# Instructions to follow
This exercise needs the complete data reproduced exactly.

[Pixel coordinate grounding data]
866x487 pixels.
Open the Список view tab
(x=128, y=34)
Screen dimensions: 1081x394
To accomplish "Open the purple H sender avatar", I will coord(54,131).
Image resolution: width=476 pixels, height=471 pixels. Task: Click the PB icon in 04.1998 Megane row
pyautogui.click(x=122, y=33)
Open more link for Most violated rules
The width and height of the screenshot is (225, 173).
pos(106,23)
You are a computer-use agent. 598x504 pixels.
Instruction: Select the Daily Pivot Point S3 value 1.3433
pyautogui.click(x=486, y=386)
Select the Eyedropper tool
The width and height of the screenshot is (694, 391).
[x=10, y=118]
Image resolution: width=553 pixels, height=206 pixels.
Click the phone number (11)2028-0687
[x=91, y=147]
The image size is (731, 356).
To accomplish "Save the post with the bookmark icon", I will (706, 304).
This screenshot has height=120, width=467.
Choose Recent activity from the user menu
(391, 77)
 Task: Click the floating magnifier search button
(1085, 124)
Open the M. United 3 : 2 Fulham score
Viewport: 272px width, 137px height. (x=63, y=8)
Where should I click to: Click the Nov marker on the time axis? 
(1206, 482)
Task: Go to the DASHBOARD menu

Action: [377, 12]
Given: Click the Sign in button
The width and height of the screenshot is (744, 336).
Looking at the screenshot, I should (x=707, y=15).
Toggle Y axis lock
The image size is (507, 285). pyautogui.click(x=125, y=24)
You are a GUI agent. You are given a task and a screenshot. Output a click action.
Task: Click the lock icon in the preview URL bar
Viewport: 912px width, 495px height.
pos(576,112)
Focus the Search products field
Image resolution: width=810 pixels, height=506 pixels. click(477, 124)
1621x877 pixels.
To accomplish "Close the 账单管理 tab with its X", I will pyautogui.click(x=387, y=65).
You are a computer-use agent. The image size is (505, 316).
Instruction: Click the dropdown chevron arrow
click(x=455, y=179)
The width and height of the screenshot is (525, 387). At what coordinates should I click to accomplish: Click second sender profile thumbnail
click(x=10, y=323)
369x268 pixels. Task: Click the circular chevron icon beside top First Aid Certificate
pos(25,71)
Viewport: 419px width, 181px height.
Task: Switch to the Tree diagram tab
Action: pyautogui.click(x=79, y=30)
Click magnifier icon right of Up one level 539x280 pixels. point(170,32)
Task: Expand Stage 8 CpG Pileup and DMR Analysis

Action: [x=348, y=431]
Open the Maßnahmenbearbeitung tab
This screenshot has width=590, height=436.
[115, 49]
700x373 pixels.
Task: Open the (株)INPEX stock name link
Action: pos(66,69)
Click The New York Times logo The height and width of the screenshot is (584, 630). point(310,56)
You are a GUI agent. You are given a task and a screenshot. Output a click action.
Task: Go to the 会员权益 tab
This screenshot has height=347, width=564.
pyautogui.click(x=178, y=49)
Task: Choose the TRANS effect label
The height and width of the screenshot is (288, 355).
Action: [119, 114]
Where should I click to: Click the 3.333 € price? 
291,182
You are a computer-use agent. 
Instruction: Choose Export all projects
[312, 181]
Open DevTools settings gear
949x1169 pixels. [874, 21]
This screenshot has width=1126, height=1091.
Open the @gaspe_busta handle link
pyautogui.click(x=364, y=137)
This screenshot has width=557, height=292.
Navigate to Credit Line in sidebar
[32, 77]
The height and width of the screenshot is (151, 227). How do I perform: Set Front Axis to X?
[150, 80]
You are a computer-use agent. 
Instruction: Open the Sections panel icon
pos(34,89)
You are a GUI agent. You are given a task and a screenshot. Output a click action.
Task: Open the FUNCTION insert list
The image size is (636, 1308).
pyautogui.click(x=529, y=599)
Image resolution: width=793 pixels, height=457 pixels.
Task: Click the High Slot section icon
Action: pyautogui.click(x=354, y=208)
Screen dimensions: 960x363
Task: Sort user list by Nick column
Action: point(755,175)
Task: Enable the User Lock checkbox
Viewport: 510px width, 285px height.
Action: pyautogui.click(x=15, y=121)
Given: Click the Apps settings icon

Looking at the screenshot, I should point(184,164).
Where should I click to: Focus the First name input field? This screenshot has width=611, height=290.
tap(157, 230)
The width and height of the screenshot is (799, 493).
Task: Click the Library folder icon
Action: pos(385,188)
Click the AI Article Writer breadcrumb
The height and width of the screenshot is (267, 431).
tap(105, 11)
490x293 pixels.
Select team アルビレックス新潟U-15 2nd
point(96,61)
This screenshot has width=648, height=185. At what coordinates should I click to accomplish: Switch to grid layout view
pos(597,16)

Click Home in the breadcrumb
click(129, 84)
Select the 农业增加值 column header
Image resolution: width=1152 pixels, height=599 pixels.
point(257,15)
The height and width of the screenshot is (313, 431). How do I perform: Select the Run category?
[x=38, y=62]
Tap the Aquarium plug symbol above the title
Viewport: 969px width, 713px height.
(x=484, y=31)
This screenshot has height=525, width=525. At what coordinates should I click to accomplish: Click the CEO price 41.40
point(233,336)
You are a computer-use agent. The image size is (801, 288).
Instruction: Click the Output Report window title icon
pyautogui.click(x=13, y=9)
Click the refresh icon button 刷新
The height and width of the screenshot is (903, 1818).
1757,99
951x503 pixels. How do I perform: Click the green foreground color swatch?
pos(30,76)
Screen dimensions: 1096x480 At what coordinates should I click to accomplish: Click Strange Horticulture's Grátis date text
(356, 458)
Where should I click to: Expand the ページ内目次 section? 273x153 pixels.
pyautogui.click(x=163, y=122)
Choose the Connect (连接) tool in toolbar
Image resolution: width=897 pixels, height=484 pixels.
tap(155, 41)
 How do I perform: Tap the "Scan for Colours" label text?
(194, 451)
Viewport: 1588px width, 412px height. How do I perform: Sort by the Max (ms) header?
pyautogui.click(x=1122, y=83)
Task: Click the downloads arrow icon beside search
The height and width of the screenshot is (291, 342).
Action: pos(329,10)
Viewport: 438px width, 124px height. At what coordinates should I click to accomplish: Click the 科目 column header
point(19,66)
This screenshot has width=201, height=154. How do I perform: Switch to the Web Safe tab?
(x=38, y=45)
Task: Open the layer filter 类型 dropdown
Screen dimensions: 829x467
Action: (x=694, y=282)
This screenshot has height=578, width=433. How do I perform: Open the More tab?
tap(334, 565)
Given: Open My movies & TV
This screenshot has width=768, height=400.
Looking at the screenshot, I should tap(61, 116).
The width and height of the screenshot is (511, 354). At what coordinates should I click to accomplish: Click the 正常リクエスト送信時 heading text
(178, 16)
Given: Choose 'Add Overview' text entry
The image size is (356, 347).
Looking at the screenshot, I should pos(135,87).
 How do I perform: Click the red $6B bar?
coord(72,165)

# Task result
866x487 pixels.
Open the Список view tab
(x=128, y=34)
Screen dimensions: 1081x394
To accomplish "Open the purple H sender avatar", I will coord(54,131).
Image resolution: width=476 pixels, height=471 pixels. Task: Click the PB icon in 04.1998 Megane row
pyautogui.click(x=122, y=33)
Open more link for Most violated rules
The width and height of the screenshot is (225, 173).
pos(106,23)
You are a computer-use agent. 598x504 pixels.
Instruction: Select the Daily Pivot Point S3 value 1.3433
pyautogui.click(x=486, y=386)
Select the Eyedropper tool
The width and height of the screenshot is (694, 391).
[x=10, y=118]
Image resolution: width=553 pixels, height=206 pixels.
Click the phone number (11)2028-0687
[x=91, y=147]
The image size is (731, 356).
To accomplish "Save the post with the bookmark icon", I will (706, 304).
This screenshot has height=120, width=467.
Choose Recent activity from the user menu
(391, 77)
 Task: Click the floating magnifier search button
(1085, 124)
Open the M. United 3 : 2 Fulham score
Viewport: 272px width, 137px height. (x=63, y=8)
Where should I click to: Click the Nov marker on the time axis? 
(1206, 482)
Task: Go to the DASHBOARD menu

Action: [377, 12]
Given: Click the Sign in button
The width and height of the screenshot is (744, 336).
Looking at the screenshot, I should (x=707, y=15).
Toggle Y axis lock
The image size is (507, 285). pyautogui.click(x=125, y=24)
You are a GUI agent. You are given a task and a screenshot. Output a click action.
Task: Click the lock icon in the preview URL bar
Viewport: 912px width, 495px height.
pos(576,112)
Focus the Search products field
Image resolution: width=810 pixels, height=506 pixels. click(477, 124)
1621x877 pixels.
To accomplish "Close the 账单管理 tab with its X", I will pyautogui.click(x=387, y=65).
You are a computer-use agent. The image size is (505, 316).
Instruction: Click the dropdown chevron arrow
click(x=455, y=179)
The width and height of the screenshot is (525, 387). At what coordinates should I click to accomplish: Click second sender profile thumbnail
click(x=10, y=323)
369x268 pixels. Task: Click the circular chevron icon beside top First Aid Certificate
pos(25,71)
Viewport: 419px width, 181px height.
Task: Switch to the Tree diagram tab
Action: pyautogui.click(x=79, y=30)
Click magnifier icon right of Up one level 539x280 pixels. point(170,32)
Task: Expand Stage 8 CpG Pileup and DMR Analysis

Action: [x=348, y=431]
Open the Maßnahmenbearbeitung tab
This screenshot has width=590, height=436.
[115, 49]
700x373 pixels.
Task: Open the (株)INPEX stock name link
Action: pos(66,69)
Click The New York Times logo The height and width of the screenshot is (584, 630). point(310,56)
You are a GUI agent. You are given a task and a screenshot. Output a click action.
Task: Go to the 会员权益 tab
This screenshot has height=347, width=564.
pyautogui.click(x=178, y=49)
Task: Choose the TRANS effect label
The height and width of the screenshot is (288, 355).
Action: [119, 114]
Where should I click to: Click the 3.333 € price? 
291,182
You are a computer-use agent. 
Instruction: Choose Export all projects
[312, 181]
Open DevTools settings gear
949x1169 pixels. [874, 21]
This screenshot has width=1126, height=1091.
Open the @gaspe_busta handle link
pyautogui.click(x=364, y=137)
This screenshot has width=557, height=292.
Navigate to Credit Line in sidebar
[32, 77]
The height and width of the screenshot is (151, 227). How do I perform: Set Front Axis to X?
[150, 80]
You are a computer-use agent. 
Instruction: Open the Sections panel icon
pos(34,89)
You are a GUI agent. You are given a task and a screenshot. Output a click action.
Task: Open the FUNCTION insert list
The image size is (636, 1308).
pyautogui.click(x=529, y=599)
Image resolution: width=793 pixels, height=457 pixels.
Task: Click the High Slot section icon
Action: pyautogui.click(x=354, y=208)
Screen dimensions: 960x363
Task: Sort user list by Nick column
Action: point(755,175)
Task: Enable the User Lock checkbox
Viewport: 510px width, 285px height.
Action: pyautogui.click(x=15, y=121)
Given: Click the Apps settings icon

Looking at the screenshot, I should point(184,164).
Where should I click to: Focus the First name input field? This screenshot has width=611, height=290.
tap(157, 230)
The width and height of the screenshot is (799, 493).
Task: Click the Library folder icon
Action: pos(385,188)
Click the AI Article Writer breadcrumb
The height and width of the screenshot is (267, 431).
tap(105, 11)
490x293 pixels.
Select team アルビレックス新潟U-15 2nd
point(96,61)
This screenshot has width=648, height=185. At what coordinates should I click to accomplish: Switch to grid layout view
pos(597,16)

Click Home in the breadcrumb
click(129, 84)
Select the 农业增加值 column header
Image resolution: width=1152 pixels, height=599 pixels.
point(257,15)
The height and width of the screenshot is (313, 431). How do I perform: Select the Run category?
[x=38, y=62]
Tap the Aquarium plug symbol above the title
Viewport: 969px width, 713px height.
(x=484, y=31)
This screenshot has height=525, width=525. At what coordinates should I click to accomplish: Click the CEO price 41.40
point(233,336)
You are a computer-use agent. The image size is (801, 288).
Instruction: Click the Output Report window title icon
pyautogui.click(x=13, y=9)
Click the refresh icon button 刷新
The height and width of the screenshot is (903, 1818).
1757,99
951x503 pixels. How do I perform: Click the green foreground color swatch?
pos(30,76)
Screen dimensions: 1096x480 At what coordinates should I click to accomplish: Click Strange Horticulture's Grátis date text
(356, 458)
Where should I click to: Expand the ページ内目次 section? 273x153 pixels.
pyautogui.click(x=163, y=122)
Choose the Connect (连接) tool in toolbar
Image resolution: width=897 pixels, height=484 pixels.
tap(155, 41)
 How do I perform: Tap the "Scan for Colours" label text?
(194, 451)
Viewport: 1588px width, 412px height. How do I perform: Sort by the Max (ms) header?
pyautogui.click(x=1122, y=83)
Task: Click the downloads arrow icon beside search
The height and width of the screenshot is (291, 342).
Action: pos(329,10)
Viewport: 438px width, 124px height. At what coordinates should I click to accomplish: Click the 科目 column header
point(19,66)
This screenshot has width=201, height=154. How do I perform: Switch to the Web Safe tab?
(x=38, y=45)
Task: Open the layer filter 类型 dropdown
Screen dimensions: 829x467
Action: (x=694, y=282)
This screenshot has height=578, width=433. How do I perform: Open the More tab?
tap(334, 565)
Given: Open My movies & TV
This screenshot has width=768, height=400.
Looking at the screenshot, I should tap(61, 116).
The width and height of the screenshot is (511, 354). At what coordinates should I click to accomplish: Click the 正常リクエスト送信時 heading text
(178, 16)
Given: Choose 'Add Overview' text entry
The image size is (356, 347).
Looking at the screenshot, I should pos(135,87).
 How do I perform: Click the red $6B bar?
coord(72,165)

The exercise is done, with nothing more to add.